Jesus challenged people not because he was a trouble-maker, but as God-in-the-flesh; God who is love. We heard the beautiful text of 1 Corinthians 13, often heard at weddings and called the “The Hymn of Love.” But actually the context had nothing to do with weddings. Paul wrote it for a conflicted congregation where some where boasting about their spiritual gifts. Paul wrote that spiritual gifts are for the common good. But he really hit the nail on the head when he said “Even if I speak in the tongues of angels and have all prophetic powers, even if I have faith to move mountains, and give away all my possessions to help the poor, if I have not love, I gain nothing, I am nothing. We give our gift not out of self-publicity and pride, but from gratitude and humble surrender to the love of God. Love comes from God. Love, down to earth and seeking the lost and beaten, is what we see in Jesus. Sacrificial love, in what we see and what we receive from Jesus who went to the cross for us. The lesson said “Love is patient”, a word in the original language that means “long desire or long suffering.” Often it is the word used to describe God’s feelings toward us.

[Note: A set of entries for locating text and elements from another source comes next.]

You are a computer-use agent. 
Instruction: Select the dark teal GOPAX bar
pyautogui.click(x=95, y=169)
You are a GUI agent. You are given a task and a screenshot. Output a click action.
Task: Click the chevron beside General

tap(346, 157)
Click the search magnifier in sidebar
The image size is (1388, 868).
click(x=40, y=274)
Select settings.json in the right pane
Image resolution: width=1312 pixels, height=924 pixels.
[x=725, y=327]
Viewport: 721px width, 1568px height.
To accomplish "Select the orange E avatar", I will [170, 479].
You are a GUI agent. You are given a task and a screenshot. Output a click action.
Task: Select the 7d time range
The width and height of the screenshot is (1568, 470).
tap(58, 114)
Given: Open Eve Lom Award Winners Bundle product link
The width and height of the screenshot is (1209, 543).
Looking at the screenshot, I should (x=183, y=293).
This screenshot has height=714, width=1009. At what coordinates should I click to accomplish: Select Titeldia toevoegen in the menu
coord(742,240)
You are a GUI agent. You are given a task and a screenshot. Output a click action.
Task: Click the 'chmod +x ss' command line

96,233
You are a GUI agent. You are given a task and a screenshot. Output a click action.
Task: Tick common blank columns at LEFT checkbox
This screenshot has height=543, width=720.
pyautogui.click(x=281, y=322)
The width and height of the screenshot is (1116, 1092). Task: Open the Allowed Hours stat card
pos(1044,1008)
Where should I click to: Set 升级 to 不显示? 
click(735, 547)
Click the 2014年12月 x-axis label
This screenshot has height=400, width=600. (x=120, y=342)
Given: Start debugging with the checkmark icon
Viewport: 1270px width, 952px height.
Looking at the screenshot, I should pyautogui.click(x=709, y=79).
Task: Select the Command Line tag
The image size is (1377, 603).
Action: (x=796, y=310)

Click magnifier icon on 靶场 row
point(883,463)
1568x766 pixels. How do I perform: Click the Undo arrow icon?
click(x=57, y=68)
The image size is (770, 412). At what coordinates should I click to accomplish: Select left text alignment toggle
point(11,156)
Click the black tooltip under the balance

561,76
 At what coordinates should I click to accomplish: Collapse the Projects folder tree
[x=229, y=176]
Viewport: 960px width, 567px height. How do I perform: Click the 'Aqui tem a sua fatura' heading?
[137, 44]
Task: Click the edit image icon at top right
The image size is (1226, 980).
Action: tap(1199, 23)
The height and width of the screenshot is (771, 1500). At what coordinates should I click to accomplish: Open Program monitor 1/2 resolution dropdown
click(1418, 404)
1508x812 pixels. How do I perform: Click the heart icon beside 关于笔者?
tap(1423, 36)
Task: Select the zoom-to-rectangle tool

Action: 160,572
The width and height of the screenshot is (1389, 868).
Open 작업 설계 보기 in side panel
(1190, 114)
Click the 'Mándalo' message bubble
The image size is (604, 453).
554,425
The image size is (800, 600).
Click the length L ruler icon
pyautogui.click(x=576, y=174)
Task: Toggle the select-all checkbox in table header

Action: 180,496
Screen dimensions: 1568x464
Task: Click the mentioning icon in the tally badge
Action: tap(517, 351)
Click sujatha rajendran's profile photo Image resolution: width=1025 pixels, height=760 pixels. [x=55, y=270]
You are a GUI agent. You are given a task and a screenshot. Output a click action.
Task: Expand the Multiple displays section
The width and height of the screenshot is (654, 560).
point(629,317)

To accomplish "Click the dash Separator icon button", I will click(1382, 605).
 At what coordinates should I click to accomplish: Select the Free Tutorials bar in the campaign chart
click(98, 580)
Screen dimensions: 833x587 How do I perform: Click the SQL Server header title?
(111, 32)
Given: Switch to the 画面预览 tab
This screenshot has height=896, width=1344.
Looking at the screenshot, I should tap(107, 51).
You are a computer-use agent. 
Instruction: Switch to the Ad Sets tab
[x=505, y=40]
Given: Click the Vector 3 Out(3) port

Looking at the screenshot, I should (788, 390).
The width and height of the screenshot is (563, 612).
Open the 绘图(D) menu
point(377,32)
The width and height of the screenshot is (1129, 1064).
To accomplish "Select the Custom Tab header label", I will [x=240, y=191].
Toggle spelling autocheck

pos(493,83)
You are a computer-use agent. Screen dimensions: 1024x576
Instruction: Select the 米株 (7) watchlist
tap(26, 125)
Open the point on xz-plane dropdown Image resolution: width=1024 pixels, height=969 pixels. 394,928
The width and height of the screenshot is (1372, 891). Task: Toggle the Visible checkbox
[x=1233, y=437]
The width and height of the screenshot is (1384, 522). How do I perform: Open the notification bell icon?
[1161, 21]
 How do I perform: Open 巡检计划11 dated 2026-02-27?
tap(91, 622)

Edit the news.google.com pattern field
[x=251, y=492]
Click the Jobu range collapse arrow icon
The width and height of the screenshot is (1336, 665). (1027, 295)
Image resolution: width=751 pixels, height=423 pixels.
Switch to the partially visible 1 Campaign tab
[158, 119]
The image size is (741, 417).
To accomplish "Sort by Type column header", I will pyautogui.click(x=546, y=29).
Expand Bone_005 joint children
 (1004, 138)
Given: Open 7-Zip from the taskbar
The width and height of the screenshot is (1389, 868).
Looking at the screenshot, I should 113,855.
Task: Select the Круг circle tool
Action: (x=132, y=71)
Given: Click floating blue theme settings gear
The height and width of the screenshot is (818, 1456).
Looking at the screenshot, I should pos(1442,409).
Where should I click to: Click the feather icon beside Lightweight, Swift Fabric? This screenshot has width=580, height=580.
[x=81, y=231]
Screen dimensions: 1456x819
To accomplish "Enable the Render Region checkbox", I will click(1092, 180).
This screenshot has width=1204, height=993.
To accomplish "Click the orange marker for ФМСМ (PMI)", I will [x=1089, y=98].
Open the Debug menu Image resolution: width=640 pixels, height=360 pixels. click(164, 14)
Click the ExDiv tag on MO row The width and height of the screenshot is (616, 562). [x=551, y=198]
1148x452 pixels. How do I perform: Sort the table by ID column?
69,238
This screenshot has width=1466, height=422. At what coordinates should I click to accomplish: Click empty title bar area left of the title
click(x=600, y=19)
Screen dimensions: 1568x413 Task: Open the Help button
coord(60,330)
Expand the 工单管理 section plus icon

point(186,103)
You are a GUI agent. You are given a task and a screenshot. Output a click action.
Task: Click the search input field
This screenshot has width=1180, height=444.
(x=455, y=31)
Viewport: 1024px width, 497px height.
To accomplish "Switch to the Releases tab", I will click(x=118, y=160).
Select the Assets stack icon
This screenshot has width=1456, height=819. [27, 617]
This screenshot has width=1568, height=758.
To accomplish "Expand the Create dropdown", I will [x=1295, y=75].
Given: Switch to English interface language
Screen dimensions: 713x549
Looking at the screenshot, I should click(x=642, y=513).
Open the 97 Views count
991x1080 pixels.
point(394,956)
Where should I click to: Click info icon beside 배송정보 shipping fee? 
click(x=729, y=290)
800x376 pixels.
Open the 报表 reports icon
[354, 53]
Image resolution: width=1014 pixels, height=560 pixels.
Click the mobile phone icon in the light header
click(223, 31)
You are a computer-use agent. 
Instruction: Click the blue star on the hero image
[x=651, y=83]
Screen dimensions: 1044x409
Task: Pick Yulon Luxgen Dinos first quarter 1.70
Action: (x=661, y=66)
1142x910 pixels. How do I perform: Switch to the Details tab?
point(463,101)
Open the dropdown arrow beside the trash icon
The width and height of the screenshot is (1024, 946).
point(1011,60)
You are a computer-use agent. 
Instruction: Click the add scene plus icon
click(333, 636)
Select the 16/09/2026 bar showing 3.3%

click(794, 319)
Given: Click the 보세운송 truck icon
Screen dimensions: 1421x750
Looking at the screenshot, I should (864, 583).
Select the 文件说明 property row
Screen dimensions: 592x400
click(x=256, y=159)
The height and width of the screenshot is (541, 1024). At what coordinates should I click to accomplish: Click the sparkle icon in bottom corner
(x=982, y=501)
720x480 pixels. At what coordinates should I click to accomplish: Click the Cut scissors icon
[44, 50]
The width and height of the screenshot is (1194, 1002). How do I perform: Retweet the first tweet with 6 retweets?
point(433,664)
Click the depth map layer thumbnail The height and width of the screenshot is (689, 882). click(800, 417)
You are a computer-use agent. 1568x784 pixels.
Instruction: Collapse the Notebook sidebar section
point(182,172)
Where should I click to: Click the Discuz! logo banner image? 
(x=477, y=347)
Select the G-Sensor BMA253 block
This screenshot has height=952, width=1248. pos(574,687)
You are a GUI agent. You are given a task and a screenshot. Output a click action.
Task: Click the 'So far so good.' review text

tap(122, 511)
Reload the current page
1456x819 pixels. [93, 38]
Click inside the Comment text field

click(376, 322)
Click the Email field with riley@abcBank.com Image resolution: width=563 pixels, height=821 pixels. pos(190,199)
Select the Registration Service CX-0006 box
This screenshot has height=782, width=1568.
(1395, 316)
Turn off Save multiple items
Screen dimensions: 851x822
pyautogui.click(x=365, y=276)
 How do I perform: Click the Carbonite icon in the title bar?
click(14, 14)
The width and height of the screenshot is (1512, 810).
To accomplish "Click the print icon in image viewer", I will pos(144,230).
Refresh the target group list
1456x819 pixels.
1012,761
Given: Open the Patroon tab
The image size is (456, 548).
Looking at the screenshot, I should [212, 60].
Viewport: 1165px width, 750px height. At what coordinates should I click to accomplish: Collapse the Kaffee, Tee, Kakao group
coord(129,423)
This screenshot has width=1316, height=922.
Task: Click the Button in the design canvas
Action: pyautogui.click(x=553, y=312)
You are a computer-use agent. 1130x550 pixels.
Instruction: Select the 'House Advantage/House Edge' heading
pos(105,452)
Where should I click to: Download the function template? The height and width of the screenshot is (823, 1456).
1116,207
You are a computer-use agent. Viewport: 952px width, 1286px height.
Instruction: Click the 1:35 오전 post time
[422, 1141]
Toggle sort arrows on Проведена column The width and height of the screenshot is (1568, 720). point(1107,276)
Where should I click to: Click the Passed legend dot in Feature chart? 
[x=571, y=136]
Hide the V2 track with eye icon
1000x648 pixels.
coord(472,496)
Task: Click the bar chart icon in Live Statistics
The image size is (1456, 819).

As Paul wrote ‘we are fully known’—all our sins, sufferings, and sadness—and God desires us to know we are his precious children, and God revealed in Jesus as one who suffers with us. Through the Holy Spirit, the love of God inspires love in us, not for show, but sacrifice, not sentiment, but commitment, not my own creation, but inspired by Christ who lives within me

Last week on the MSNBC program “Morning Joe” recording star Michael Franti was a guest.  My ears instantly perked up because he is the nephew of Alice Leno, whom many of you know. He sang a song “Flower in the Gun”. The lyrics may not sound as optimistic as Nicholas Kristof’s column about 2018 being the greatest year in human history. The verses sing about “all the hate that’s standing in the way”. But then the chorus sings, “We could be the healin’ when you’re feeling all alone. We could be the reason to find the strength to carry on in a world that so divided, we shall overcome we could be the healing, we can be the flower in the gun.” So on this SOUPER BOWL SUNDAY, as we donate dollars to overcome poverty, donate cans of soup for Headwaters Pantry, may it not be an act of ‘going through the motions”. But may it be inspired by love, the love of Jesus for us and in us, that sets us in motion, sets the church in motion, so we could be the healing when you’re feeling all alone, and be the reason to find the strength to carry on.”